We’ve had a lot of personal experience with ALS – Tessa’s great uncle died from it, as well as her friend Jennifer Estess, who famously created an organization to fight it. At the ALS benefit, we were honored to sit with Christopher Reeve, who told us first-hand how the current administration was keeping stem cell research in the Stone Age.
Tessa will never toot her own horn, so I always toot it for her: she made a documentary called “Project A.L.S.” that manages to be both informative and beautifully-rendered, and it won the Audience Award at the Nantucket Film Festival, as well as the Media That Matters award at Human Rights Film Festival. All this to say: we are living in the Dark Age Before Stem Cells Change Everything.
Even select Republicans have seen the light: Orrin Hatch and Arlen Specter have joined with the Democrats to push a national agenda on stem cells, and we could lead the world down the promised road, if it weren’t for… yep, you guessed it. George W. Bush. The man has stonewalled every attempt at an honest stem cell program (and no, conservative commenters, don’t even TRY to argue that one) and set us back decades. I don’t hate right-wingers for being wrong, I hate them for being cruel.
While Bush fucking cleared brush at his farm, Chris Reeve died, then Jennifer Estess, then thousands of other people with A.L.S., Parkinsons, Alzheimers – and right now my own mom may be slowly going blind from macular degeneration. All things that could be cured if we’d been on track with stem cells. Think of the amount of suffering just in this country alone: the men unable to hug their children, the intense pain, the depression, the suicide… all while that smirking fratboy President talks about “cultures of life.” Which is a code word for “as long as I keep my conservative base happy, your dad with Alzheimer’s can fuck off.”
Don’t tell me that we’re okay because states like New York and California are going ahead with their own stem cell research programs – do you know how much headway we could make if the whole country started a Manhattan Project to eradicate brain disease and paralysis? Plus, it puts more taxpayer onus on those states that are forward-thinking enough to do the research, when it would benefit all Americans (and the whole world, for that matter). It would be just one more thing that the red states would gladly take from us, even while they were “morally opposed” to how we got there. It’s enough to make you want to puke all over Oklahoma.

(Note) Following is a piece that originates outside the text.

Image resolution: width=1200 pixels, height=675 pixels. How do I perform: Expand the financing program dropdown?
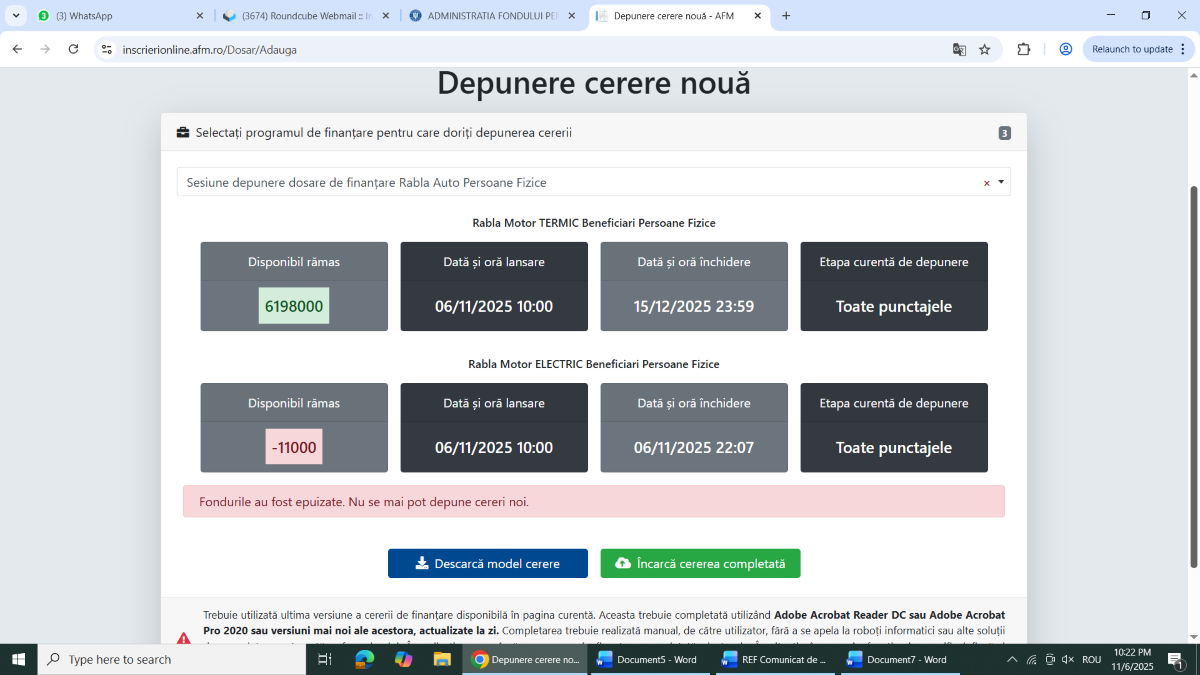tap(1000, 182)
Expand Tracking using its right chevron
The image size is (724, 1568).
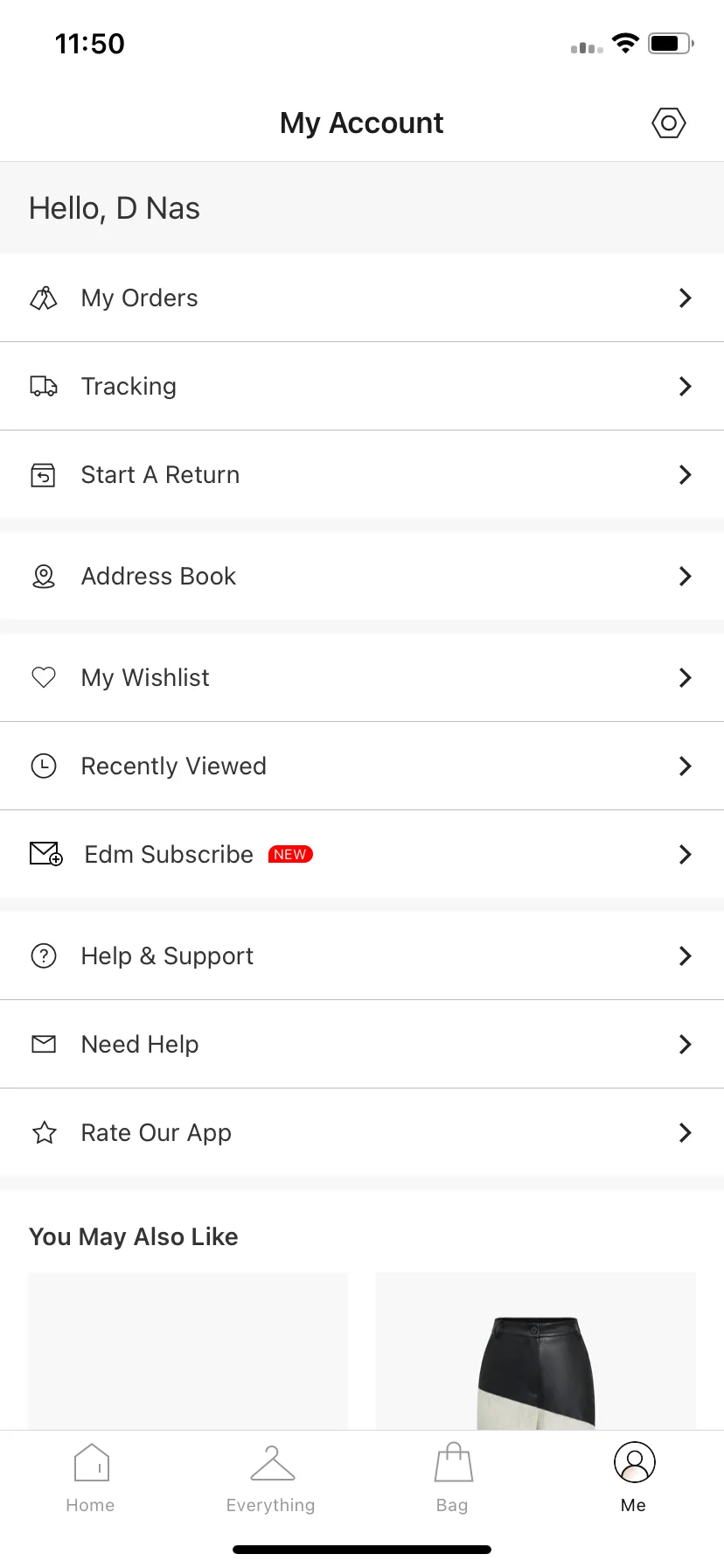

Our friend Josh Shenk has a cover story for the Atlantic Monthly right now (as well as a fabulously well-reviewed book) about Abraham Lincoln’s clinical depression, and how it made him better served to get our country through a time of crisis. He conjectured that Lincoln’s melancholy allowed him access to creativity, humility, empathy, and a theological relativism… that puts him squarely at odds with Bush, who is said to be HEAVILY medicated for depression.
Granted, the Bush-antidepressant rumor is still filed under “worst-kept secret in Washington,” but only a cocktail of SSRIs – like say, Prozac and Zoloft with a Welbutrin chaser – could make a man so visibly unaffected by massive human suffering, and make a President seemingly vacuous and indecisive when we need him most. And listen, if he’s NOT on antidepressants, it makes his behavior even worse.
Either way, I had a little daydream. While Darcy Wakefield was describing the hell of dying from A.L.S. above, I dreamt that all current sufferers of debilitating diseases that could be cured by stem cells gathered together. They resurrected the pale ghosts of Reeve and Estess, and they lined up with all their energy for one synaptic moment. All the useless arms and atrophied muscle came to life for a split second, as they all collectively hit Bush in the face with one glorious roundhouse slap.
I’m not violent by nature, and sure, it was a dream, but man, it made me feel better.